About this exercise:
A word-for-word copy of the data, pictures excluded, is what this task asks for.

Extracted records:
====================

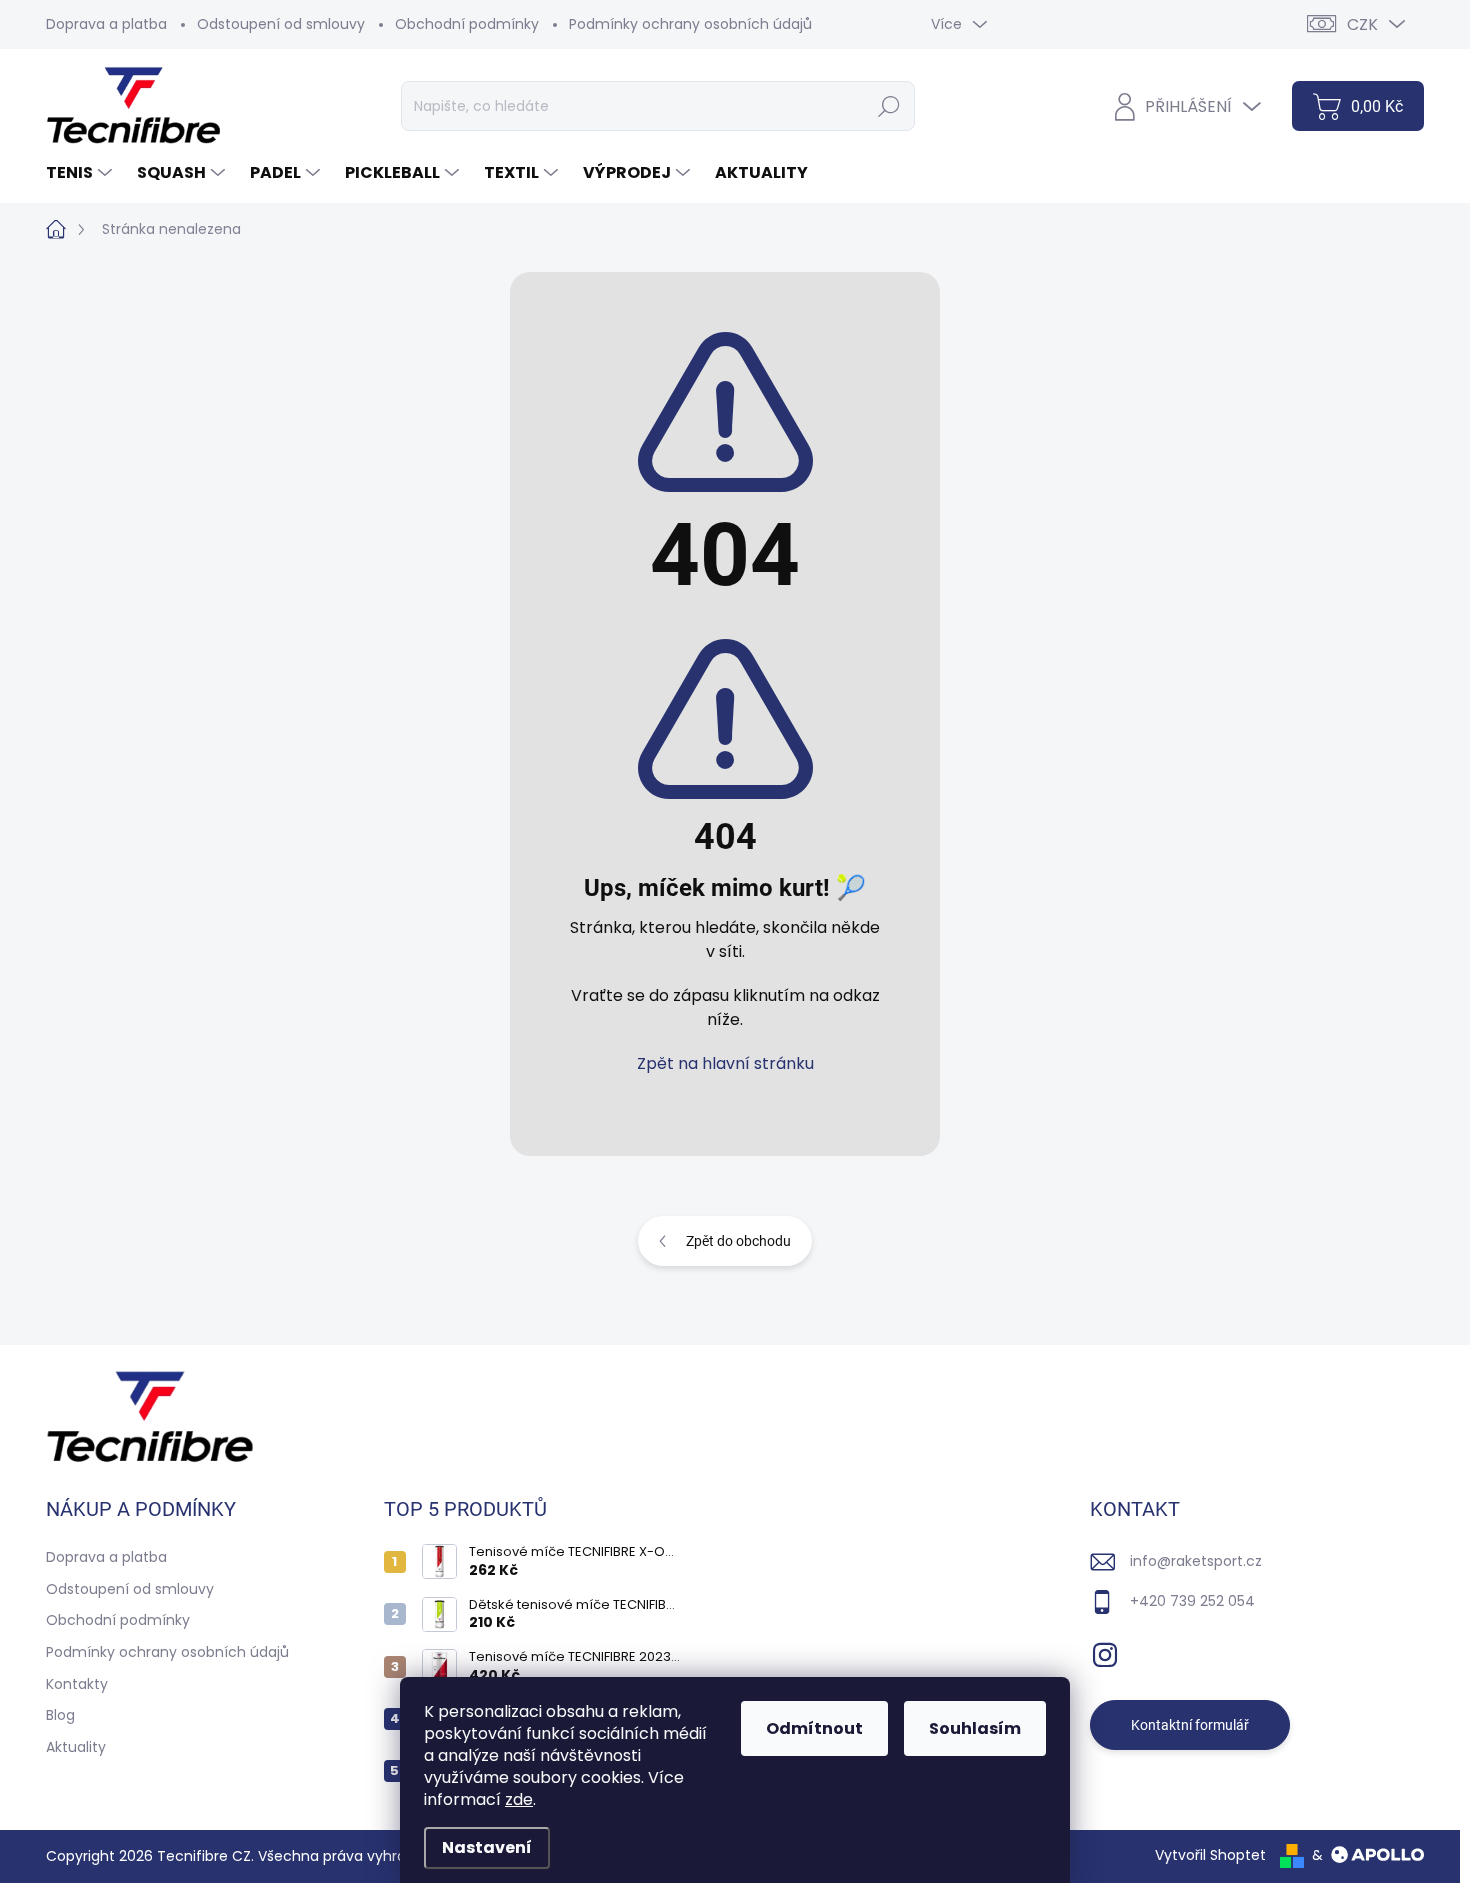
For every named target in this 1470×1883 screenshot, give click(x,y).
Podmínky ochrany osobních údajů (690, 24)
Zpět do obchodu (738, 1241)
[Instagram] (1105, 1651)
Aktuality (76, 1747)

====================

Result below:
For every named target in this 1470×1883 screenshot, give click(x,y).
Podmínky ochrany osobních údajů (690, 24)
Zpět do obchodu (738, 1241)
[Instagram] (1105, 1651)
Aktuality (76, 1747)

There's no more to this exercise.